READING TEXT:
Provided by Craig Claiborne

Categories     condiments

Time 45m

Yield about 1 1/2 cups

Number Of Ingredients 20

3 tablespoons butter
1/4 pound shrimp, unpeeled (see note)
1 tablespoon Cognac
2 teaspoons finely chopped shallots
6 tablespoons finely chopped onion
6 tablespoons finely chopped carrots
1/4 cup finely chopped celery
1/2 teaspoon finely minced garlic
1/2 bay leaf
2 sprigs fresh thyme or 1/4 teaspoon dried
1/2 cup dry white wine
1/2 cup fish broth or bottled clam juice
2 sprigs fresh parsley
1/4 cup tomato puree
1/2 cup cored, coarsely chopped fresh tomatoes
1/8 teaspoon cayenne pepper
Salt to taste if desired
Freshly ground pepper to taste
1/2 cup fish veloute (see recipe)
1/4 cup heavy cream

Steps:

  • Heat 1 tablespoon of the butter in a small skillet, and add the shrimp in their shells. Cook, shaking the skillet and stirring, about 5 minutes. Sprinkle with Cognac, and remove from the heat.
  • Heat another tablespoon of butter in another skillet, and add the shallots, onion, carrots, celery, garlic, bay leaf and thyme.

EXERCISE: Transcribe the shrimp recipe word for word, from "1/4 cup heavy" up to and including "leaf and thyme.".

DATA:
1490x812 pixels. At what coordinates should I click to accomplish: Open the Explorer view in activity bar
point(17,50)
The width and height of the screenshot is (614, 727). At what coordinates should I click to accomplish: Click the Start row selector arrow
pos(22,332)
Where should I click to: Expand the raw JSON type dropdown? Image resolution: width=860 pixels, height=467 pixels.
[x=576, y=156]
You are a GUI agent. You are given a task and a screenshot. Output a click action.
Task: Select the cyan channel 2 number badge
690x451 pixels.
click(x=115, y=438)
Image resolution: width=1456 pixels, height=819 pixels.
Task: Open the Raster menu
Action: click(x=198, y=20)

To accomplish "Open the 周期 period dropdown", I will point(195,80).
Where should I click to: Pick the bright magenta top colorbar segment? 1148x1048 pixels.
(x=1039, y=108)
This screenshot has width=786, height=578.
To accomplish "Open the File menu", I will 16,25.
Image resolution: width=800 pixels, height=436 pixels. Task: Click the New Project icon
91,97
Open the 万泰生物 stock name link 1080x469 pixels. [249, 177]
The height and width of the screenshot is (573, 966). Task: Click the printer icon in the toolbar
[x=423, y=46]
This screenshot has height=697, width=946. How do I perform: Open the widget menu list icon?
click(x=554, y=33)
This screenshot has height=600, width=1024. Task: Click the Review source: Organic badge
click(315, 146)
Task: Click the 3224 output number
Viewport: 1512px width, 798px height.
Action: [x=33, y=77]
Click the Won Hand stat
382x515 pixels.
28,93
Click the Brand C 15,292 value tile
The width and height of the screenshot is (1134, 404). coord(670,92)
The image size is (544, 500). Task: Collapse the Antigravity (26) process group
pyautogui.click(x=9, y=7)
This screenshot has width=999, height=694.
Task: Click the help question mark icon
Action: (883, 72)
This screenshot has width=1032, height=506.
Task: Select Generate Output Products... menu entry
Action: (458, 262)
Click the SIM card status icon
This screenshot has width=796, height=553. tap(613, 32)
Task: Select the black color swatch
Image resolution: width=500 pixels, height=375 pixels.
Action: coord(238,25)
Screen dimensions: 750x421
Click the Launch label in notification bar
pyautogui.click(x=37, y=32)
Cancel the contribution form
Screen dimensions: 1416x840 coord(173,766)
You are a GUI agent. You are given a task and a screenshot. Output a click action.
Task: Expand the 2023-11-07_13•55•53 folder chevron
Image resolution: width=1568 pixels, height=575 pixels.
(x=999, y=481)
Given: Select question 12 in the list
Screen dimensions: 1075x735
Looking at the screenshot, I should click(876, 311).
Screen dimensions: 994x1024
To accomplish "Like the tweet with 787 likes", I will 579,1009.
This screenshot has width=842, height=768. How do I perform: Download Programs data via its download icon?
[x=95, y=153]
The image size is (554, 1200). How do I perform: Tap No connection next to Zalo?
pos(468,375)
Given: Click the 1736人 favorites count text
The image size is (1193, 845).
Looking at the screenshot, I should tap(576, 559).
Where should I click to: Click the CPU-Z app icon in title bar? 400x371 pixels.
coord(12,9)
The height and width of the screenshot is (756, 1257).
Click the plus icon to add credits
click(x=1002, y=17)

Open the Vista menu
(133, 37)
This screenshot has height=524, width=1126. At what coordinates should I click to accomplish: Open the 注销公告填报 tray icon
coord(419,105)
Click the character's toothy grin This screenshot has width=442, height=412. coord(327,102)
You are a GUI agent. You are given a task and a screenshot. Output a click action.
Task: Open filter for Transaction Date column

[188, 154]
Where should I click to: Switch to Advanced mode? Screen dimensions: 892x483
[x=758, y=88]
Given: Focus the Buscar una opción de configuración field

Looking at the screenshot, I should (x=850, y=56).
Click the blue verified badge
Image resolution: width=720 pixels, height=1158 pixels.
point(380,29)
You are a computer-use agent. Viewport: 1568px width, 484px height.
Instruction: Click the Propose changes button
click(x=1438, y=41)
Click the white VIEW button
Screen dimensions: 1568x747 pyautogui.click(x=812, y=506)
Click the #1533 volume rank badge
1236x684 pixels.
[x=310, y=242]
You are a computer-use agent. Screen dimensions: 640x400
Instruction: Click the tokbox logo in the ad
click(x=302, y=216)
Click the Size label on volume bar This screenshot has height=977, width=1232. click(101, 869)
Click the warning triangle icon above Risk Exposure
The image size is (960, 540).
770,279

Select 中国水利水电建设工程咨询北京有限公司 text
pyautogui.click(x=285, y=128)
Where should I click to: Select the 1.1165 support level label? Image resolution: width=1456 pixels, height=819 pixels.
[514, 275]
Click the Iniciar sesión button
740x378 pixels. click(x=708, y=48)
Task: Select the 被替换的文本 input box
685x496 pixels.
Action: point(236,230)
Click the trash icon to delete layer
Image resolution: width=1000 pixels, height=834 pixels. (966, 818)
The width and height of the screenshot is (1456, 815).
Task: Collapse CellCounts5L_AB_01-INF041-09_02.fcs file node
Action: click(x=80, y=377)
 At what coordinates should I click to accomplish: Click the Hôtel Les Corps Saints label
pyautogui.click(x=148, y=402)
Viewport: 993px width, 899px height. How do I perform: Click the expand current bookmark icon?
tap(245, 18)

CORRECT RESULT:
1/4 cup heavy cream

Steps:

  • Heat 1 tablespoon of the butter in a small skillet, and add the shrimp in their shells. Cook, shaking the skillet and stirring, about 5 minutes. Sprinkle with Cognac, and remove from the heat.
  • Heat another tablespoon of butter in another skillet, and add the shallots, onion, carrots, celery, garlic, bay leaf and thyme.